City of Marlborough v. Cybulski, Ohnemus & Associates, Inc.

Decision Date21 April 1976
PartiesCITY OF MARLBOROUGH v. CYBULSKI, OHNEMUS & ASSOCIATES, INC. (and a companion case 1 ).
CourtUnited States State Supreme Judicial Court of Massachusetts Supreme Court
1

Robert B. Stimpson, Lynn, for Cybulski, Ohnemus & Associates, inc.

David P. Gadbois, City Solicitor (Allen Robinson, Boston, with him) for the city of Marlborough.

Before HENNESSEY, C.J., and REARDON, QUIRICO, BRAUCHER and WILKINS, JJ.

QUIRICO, Justice.

These are two cases brought in the Superior Court under G.L. c. 251 (Uniform Arbitration Act for Commercial Disputes), one an application by Cybulski, Ohnemus & Associates, Inc., an architectural firm (architect), to confirm the award of an arbitrator, and the other an application by the city of Marlborough (city) to vacate the award. The architect's application to confirm was denied, and the city's application to vacate was allowed.
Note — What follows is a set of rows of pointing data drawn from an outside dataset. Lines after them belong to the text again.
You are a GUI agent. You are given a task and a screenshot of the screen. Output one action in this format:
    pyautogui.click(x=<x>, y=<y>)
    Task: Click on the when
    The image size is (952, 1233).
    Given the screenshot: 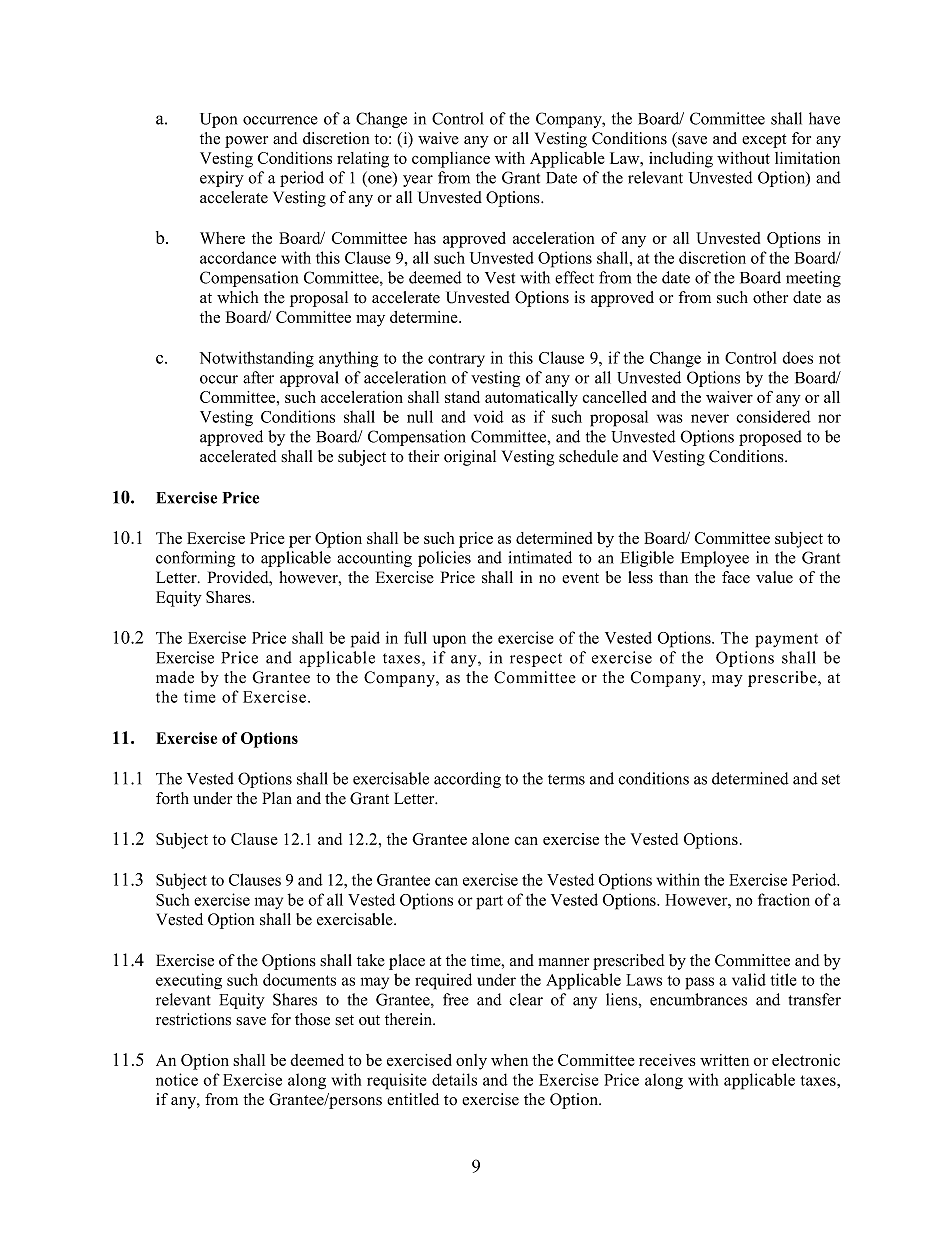 What is the action you would take?
    pyautogui.click(x=509, y=1060)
The architect has appealed in both cases. We affirm.

We summarize the relevant facts. On January 25, 1971, the city of Marlborough appropriated $5,000 for the hiring of an architect 'to provide estimates and plans to renovate the Old Post Office into a Central Kitchen and Bakery.' It is alleged by the city in its application to vacate and in an affidavit which is made a part thereof that 'since January 25, 1971 and to the present there has been no further appropriation relative to . . . (this project).' This allegation was not denied by the architect in a responsive pleading or otherwise. Mass.R.Civ.P. 8(b), 12, 365 Mass. ---, --- (1974). On February 11, 1971, the mayor of the city entered into a contract with the architect by which the architect agreed to perform the services described above. The contract provided for an initial payment of $4,000 by the city to the architect and payment thereafter for specified additional services at the rate of $25 an hour. The contract contained an arbitration clause which provided in part that '(a)ll claims, disputes and other matters in question arising out of, or relating to, this Agreement or the breach thereof shall be decided by arbitration . . . (and that t)he award rendered by the arbitrators shall be final, and judgment may be entered upon it in accordance with applicable law in any court having jurisdiction thereof.' 2

Subsequent to entering into the contract, the architect commenced the performance of its obligations thereunder, in the course of which it submitted bills in an amount which equalled and then exceeded the sum of $5,000, which had been appropriated by the city for the project in question. The architect has conceded that it received payment in the amount of $5,000 under the contract. It is apparently undisputed, however, that the architect received no payment for its bills in so far as they exceeded this amount. Despite the nonpayment by the city of the excess amount, the architect continued for some time to render performance under the contract. Thereafter, a dispute arose out of the refusal of the city to make further payments, and the matter was submitted to arbitration pursuant to the provisions of the arbitration clause in the contract. Hearings were conducted, and the arbitrators made an award of $17,800 to be paid by the city to the architect, with the fees and expenses of arbitration to be borne equally by the parties.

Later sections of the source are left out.